Qué es la mochila austriaca
Es el apodo del Abfertigung Neu, el modelo de indemnización que Austria puso en marcha en 2003. En lugar de que la empresa pague una indemnización grande en el momento del despido, va aportando un porcentaje del salario a una cuenta a nombre del trabajador, mes a mes, durante toda la relación laboral.
El nombre de mochila viene de su rasgo clave: la cuenta es individual y portátil. Si cambias de trabajo, la mochila se va contigo. No se pierde ni se resetea, algo que no ocurre con la indemnización tradicional.
Cómo funciona el Abfertigung Neu
La empresa aporta el 1,53% del salario bruto cada mes a un fondo gestionado por una entidad especializada, la Mitarbeitervorsorgekasse. El dinero se invierte y genera rentabilidad, y el trabajador es el titular de la cuenta.
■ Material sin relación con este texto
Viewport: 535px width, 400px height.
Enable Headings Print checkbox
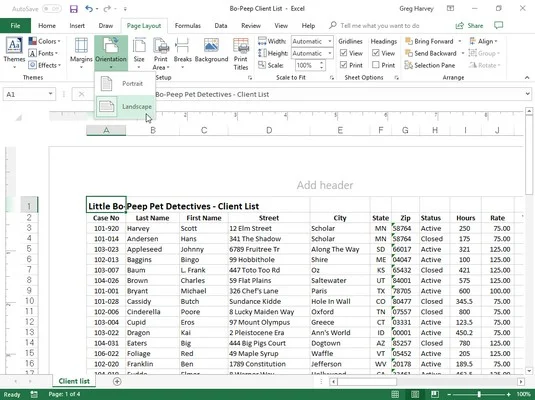pyautogui.click(x=376, y=65)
Esa aportación sustituye a la indemnización clásica. La empresa no paga un despido millonario al final, sino una cuota pequeña y previsible cada mes, lo que reduce el coste puntual de despedir y facilita la movilidad laboral.
Cuándo se puede retirar el dinero
Pasados tres años de aportaciones, si la empresa te despide puedes elegir: cobrar el fondo como indemnización o dejarlo invertido. Si te vas voluntariamente, no puedes retirarlo, pero el dinero sigue siendo tuyo y se mantiene en el fondo hasta la jubilación.
Al jubilarte puedes cobrarlo como capital o como renta. También se puede rescatar en algunos supuestos, como pasar a ser autónomo. La idea es que el trabajador tenga un colchón ligado a su carrera, no a su empresa del momento.
Por qué se habla de ella en España
El sistema español de indemnización es de los más caros de Europa, con 33 días por año en el despido improcedente. La mochila austriaca se propone como alternativa: aportaciones mensuales a una cuenta individual, más baratas y previsibles para la empresa, y portables para el trabajador.
De momento es solo un debate recurrente entre economistas y partidos. No se ha aplicado en España, y su implantación exigiría una transición larga y pactada, porque habría que decidir qué pasa con los derechos de indemnización ya generados.
Ventajas e inconvenientes frente al modelo tradicional
La gran ventaja es la portabilidad y la previsibilidad: el trabajador no pierde su indemnización acumulada al cambiar de empleo, y la empresa no se enfrenta a un pago concentrado al despedir. También empuja a que los despidos se decidan por criterios productivos y no por el coste de la indemnización.
El inconveniente es que, como el dinero se va acumulando poco a poco, un trabajador despedido a los pocos años cobra mucho menos que con una indemnización tradicional. Y en las crisis, el fondo depende de la rentabilidad de los mercados, no de una cuantía garantizada.